Returning to Enns for a moment: I think at the end of the day much of this conflict comes down to a christological disagreement regarding the very nature of incarnation. Enns and Sparks could both use some greater sophistication in their use of christological categories, but their essential insight is quite sound: scripture is a fundamentally and thoroughly human document, bearing all the marks of our finitude and fallenness. But precisely as a human document, God speaks in and through it in a way that remains truthful and normative. The incarnational analogy that Enns uses helps to illuminate this very point. Jesus is not God “in spite of” his human form, but precisely “as” a human, including everything that being human implies and demands (insofar as what is not assumed is not redeemed).

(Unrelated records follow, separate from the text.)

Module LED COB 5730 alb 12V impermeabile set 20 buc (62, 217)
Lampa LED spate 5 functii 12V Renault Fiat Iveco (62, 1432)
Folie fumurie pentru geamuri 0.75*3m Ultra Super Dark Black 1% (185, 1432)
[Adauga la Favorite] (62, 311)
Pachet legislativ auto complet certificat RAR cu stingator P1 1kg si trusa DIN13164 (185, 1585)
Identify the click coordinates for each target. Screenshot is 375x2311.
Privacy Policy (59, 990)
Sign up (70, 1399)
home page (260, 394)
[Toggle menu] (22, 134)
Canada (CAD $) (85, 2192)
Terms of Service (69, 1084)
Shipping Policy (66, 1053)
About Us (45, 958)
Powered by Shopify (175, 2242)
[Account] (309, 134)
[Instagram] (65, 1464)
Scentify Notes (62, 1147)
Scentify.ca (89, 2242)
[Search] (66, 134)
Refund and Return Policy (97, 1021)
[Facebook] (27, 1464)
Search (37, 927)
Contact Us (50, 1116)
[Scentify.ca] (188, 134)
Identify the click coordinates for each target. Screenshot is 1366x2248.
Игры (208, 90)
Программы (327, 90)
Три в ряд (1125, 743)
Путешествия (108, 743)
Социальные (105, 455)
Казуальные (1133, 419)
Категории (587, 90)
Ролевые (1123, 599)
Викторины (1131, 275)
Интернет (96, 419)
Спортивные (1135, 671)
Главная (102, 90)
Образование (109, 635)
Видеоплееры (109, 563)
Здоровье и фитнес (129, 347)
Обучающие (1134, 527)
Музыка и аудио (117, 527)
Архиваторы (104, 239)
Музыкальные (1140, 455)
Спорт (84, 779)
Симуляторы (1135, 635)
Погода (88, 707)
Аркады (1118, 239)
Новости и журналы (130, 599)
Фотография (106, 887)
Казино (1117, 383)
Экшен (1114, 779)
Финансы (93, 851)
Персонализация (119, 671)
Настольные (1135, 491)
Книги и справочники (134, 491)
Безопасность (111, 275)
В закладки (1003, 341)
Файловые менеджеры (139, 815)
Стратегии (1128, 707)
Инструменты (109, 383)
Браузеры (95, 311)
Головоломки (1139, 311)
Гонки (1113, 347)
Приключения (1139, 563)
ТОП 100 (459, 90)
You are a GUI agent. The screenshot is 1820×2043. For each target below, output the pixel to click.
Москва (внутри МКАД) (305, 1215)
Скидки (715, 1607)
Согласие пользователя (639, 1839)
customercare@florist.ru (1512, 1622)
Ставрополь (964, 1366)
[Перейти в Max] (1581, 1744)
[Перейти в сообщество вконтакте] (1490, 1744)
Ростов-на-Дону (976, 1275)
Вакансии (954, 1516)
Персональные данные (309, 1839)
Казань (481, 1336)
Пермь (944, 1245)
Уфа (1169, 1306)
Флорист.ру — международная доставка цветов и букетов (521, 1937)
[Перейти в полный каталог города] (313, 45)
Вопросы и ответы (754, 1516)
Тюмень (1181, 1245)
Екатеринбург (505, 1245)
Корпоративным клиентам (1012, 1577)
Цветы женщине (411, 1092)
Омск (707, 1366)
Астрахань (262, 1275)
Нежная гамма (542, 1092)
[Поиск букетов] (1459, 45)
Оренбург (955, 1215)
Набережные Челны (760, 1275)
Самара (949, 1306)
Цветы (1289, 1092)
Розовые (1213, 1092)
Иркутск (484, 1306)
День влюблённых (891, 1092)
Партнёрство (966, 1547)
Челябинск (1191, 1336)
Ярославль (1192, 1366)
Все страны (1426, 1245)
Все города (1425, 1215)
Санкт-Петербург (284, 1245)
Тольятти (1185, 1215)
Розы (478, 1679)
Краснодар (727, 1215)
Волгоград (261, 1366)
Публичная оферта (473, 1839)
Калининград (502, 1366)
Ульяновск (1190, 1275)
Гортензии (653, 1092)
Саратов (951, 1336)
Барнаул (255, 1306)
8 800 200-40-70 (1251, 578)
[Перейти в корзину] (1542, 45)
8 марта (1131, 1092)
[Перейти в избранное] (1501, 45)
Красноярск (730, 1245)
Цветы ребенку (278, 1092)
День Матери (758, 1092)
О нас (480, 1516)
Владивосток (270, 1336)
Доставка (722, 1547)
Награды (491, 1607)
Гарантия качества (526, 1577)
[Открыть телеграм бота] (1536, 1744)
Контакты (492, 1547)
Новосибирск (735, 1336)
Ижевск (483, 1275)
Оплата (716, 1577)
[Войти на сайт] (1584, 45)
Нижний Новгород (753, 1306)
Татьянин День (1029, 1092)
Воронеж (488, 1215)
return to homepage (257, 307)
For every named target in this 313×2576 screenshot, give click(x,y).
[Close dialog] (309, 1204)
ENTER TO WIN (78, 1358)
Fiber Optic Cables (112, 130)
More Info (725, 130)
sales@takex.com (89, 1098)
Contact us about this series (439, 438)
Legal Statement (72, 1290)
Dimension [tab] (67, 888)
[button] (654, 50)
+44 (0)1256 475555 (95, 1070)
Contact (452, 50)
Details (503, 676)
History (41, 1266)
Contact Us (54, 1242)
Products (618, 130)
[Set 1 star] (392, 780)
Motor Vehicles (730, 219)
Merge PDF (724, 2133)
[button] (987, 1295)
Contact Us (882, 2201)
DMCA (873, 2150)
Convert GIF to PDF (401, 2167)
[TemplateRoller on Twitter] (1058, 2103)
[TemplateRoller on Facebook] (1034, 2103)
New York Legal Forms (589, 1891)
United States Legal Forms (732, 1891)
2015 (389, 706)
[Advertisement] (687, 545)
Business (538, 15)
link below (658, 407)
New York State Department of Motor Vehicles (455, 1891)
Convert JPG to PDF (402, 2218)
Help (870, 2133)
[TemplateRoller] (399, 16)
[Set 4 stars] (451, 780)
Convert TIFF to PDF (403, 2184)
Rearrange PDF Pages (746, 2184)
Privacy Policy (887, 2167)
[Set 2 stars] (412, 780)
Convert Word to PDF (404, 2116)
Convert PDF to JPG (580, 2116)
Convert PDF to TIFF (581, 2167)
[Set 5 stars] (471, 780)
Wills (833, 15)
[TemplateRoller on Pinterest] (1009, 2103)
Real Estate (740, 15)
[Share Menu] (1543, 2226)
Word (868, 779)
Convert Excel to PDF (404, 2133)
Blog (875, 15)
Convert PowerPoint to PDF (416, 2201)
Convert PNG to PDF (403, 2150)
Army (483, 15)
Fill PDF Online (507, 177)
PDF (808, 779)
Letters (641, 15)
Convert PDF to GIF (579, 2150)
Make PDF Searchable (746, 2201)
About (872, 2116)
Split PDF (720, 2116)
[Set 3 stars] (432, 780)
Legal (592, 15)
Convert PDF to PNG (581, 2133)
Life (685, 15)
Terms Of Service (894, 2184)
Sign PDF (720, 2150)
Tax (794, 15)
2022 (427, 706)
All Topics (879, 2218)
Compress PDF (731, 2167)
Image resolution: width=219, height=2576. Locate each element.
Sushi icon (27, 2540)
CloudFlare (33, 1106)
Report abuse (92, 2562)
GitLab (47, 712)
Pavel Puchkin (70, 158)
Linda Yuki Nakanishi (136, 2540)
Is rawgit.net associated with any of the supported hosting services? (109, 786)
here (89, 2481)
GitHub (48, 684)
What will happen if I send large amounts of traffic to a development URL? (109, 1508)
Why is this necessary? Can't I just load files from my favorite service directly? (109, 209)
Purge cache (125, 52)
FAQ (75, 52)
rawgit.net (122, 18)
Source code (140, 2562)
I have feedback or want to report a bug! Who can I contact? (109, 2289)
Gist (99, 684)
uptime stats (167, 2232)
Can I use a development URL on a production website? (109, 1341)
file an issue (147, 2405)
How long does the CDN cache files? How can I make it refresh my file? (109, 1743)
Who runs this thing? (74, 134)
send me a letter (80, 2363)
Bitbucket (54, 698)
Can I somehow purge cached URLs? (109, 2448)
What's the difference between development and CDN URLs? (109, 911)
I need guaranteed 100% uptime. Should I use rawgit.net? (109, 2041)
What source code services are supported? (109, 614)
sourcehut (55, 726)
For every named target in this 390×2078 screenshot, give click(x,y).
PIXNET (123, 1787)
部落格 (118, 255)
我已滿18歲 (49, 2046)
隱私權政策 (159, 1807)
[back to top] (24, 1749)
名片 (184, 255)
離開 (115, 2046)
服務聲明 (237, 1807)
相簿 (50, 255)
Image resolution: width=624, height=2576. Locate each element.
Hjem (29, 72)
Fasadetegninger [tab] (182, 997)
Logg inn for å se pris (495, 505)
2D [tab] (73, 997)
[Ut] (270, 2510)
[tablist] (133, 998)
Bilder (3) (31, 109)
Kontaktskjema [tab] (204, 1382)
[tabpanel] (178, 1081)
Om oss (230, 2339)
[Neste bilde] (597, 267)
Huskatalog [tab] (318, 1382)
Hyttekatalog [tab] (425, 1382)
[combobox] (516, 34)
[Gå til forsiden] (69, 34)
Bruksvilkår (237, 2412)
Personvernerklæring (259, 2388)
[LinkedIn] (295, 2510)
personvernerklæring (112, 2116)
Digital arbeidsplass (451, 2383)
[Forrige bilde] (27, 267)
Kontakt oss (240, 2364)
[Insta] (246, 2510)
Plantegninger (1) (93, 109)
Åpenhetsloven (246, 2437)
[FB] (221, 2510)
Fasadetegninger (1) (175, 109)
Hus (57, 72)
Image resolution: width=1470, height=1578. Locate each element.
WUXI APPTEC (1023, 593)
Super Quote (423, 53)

However, this is where we run into problems, because we have to clarify just what we mean by incarnation. The classical Chalcedonian tradition is both helpful and dangerous in this regard, because people like Cyril of Alexandria were quite willing to instrumentalize the human nature. The divine Logos was understood to be the sole active agent in the incarnation, while the flesh functioned passively like a garment worn by God in the world. So the incarnational analogy can easily support a very instrumentalist doctrine of inerrancy, even a full-blown theory of dictation (which a couple people at the conference came very close to accepting outright, and are at least sympathetic with). A better incarnational analogy requires a better christology, one that affirms the full human agency of Jesus. The way to do so, in my view, is through Barth, Jüngel, and McCormack—where Jesus is God precisely in his historical existence, where the “human nature” is not something appended onto the “divine nature” because the human existence is precisely where divinity is ontologically located (which to the analytics appears like a collapse of the natures).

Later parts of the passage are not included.